13 January 2009

January snippets

  • With only days to go until the inauguration of the new president, many are relieved at this report: Obama to order Guantanamo prison closed: adviser. This is a needed first step in restoring America's reputation around the world.

  • After some uncertainty, Roland Burris will be occupying Obama's vacated Senate seat after all. Incredibly, the US Senate has decided to allow discredited Governor Rod Blagojevich's appointee to take the seat. Illinois politics at its best goes to Washington. Where is Jimmy Stewart when we need him?

  • Tributes continue to pour in following the death last week of Fr. Richard John Neuhaus. Among those weighing in on his life and work are his close friends and colleagues, Michael Novak and George Weigel, Canadian priest-journalist Fr. Raymond J. de Souza, Alan Jacobs, and his current colleague, Joseph Bottum. With some justification, de Souza argues that Neuhaus was the original blogger, beginning in print what later took off with everyone else on the internet. Of course, like all of us, Neuhaus had his dark side, as former colleague Damon Linker points out: The Two Neuhauses. "Crunchy Con" Rod Dreher remembers his own interactions with Neuhaus, some of which were less than positive.

  • As I read these reports, I am at a loss to know how to describe what exactly Neuhaus was. He has been called a theologian, but that doesn't exactly ring true, as theology never seemed to be his primary concern. Social commentator may be closer to the mark, but that description is too pale. The term public intellectual is vastly overused these days, but it may be the best we can do. My own guess is that Neuhaus, like his late friend, Cardinal Avery Dulles, would have called himself above all a priest in Christ's church.

  • And one more recent death: conservative political organizer Paul Weyrich, whose appreciation for rail transit has always struck a chord with me. By the way, whoever is now in charge of the Free Congress Foundation website might wish to correct the date of the article on the right hand side of the front page. Unless, that is, their founder really is writing posthumously.

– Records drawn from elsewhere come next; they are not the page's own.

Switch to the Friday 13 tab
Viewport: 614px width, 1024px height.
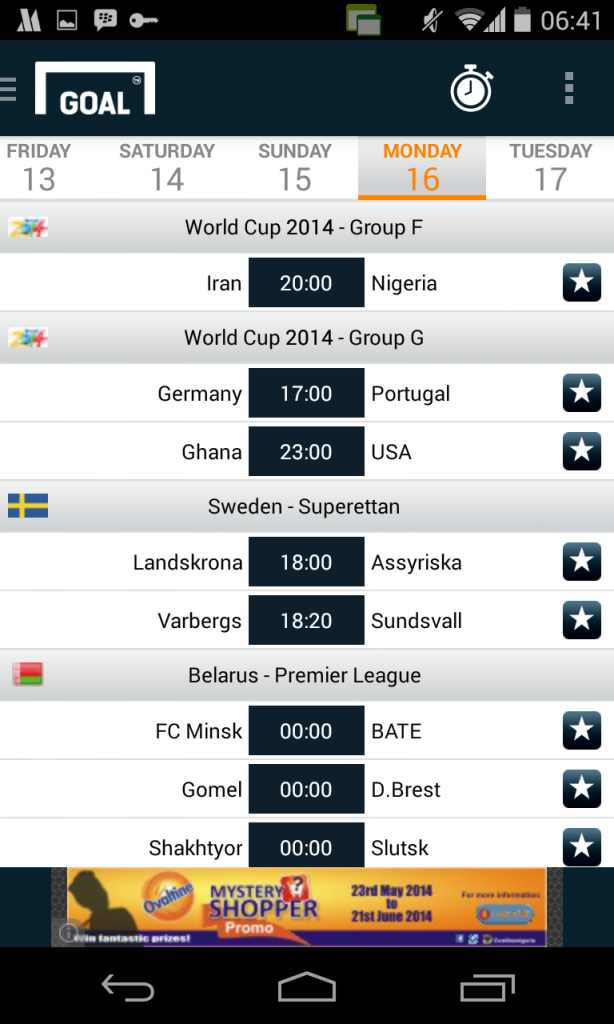pos(39,167)
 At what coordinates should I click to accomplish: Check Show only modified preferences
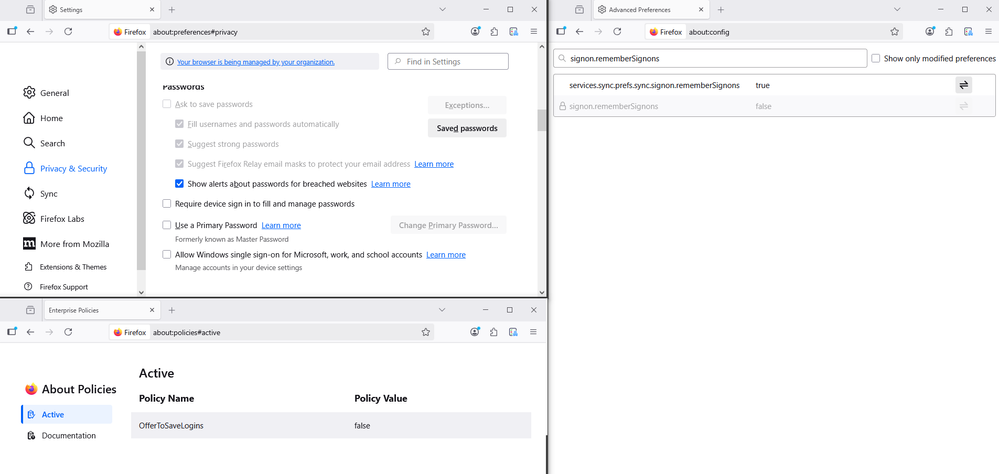coord(876,59)
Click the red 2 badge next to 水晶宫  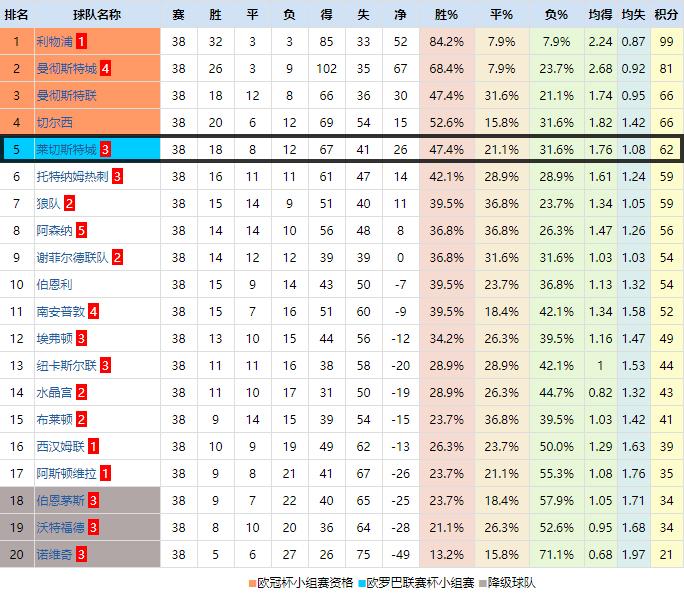pyautogui.click(x=81, y=392)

  • Speaking of Dreher, his report here recalls to mind a name familiar to readers of this blog: A populist prairie fire from the right? Some of us, including yours truly (and also Fr. Neuhaus), have crossed swords with the formidable Caleb Stegall in the past. It seems that moving to Kansas was not enough for our friendly combatant. Stegall was recently elected Jefferson County district attorney on the following platform: "Stand up! Stand up on your own two feet. Stand on your own ground, with your own family and culture to love and care for. And if anyone comes to take that away, you give them hell!" Perhaps he'll take on Barack Obama in 2012?

  • If not Stegall, Canada's own David Warren envisions another possibility. Few were surprised when TIME Magazine chose Obama as its Person of the Year last month. Warren, on the other hand, would have preferred Alaska Governor Sarah Palin, whom he still judges — even post-Katie Couric — to have "star quality." As for her evident deficiencies, Warren judges that, "thanks to the loss of her ticket in what may well prove the recent U.S. election most worth losing, Ms. Palin now has time to hone her skills, to study and supply her deficiencies, and focus on the road ahead." That's putting it charitably.

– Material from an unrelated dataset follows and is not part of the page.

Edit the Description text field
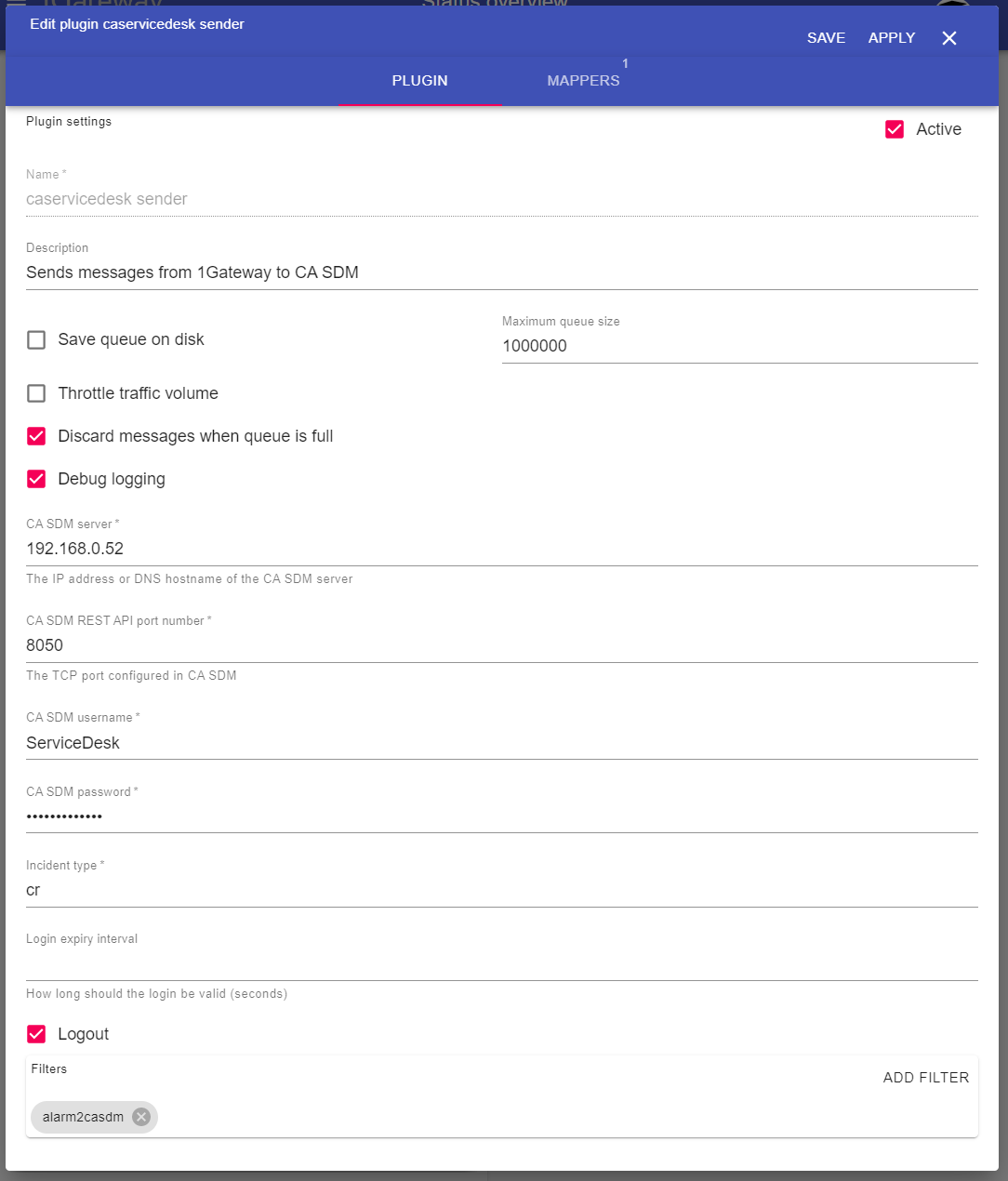point(501,272)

  • The Orthodox Church in America has a new leader, Metropolitan Jonah, a convert from Anglicanism who was born in Chicago. Given that the OCA is an autocephalous (i.e., self-governing) church, I've often wondered whether it would not make sense for the other overlapping Orthodox jurisdictions, with their ongoing ties to their mother countries, simply to join the OCA. The quest for Orthodox unity in North America would appear to accord with Orthodox polity, especially the ancient canon that there should be only one bishop per city. Yet no one seems to have the authority to effect this unity. The Ecumenical Patriarch, in particular, has little motive for pursuing it, because it would vastly diminish his own flock, the majority of whom are part of the Greek Orthodox Archdiocese of America, which is under his jurisdiction. Bishops are hardly exempt from the influence of institutional self-interest, so the current organizational disarray is likely to continue for the foreseeable future.

  • Conventional wisdom tells us that Christmas began its life out of an attempt by the church to christianize a pagan feast day that had already occupied 25 December. However, William J. Tighe plausibly argues that the causal connection may have been quite the opposite: Calculating Christmas.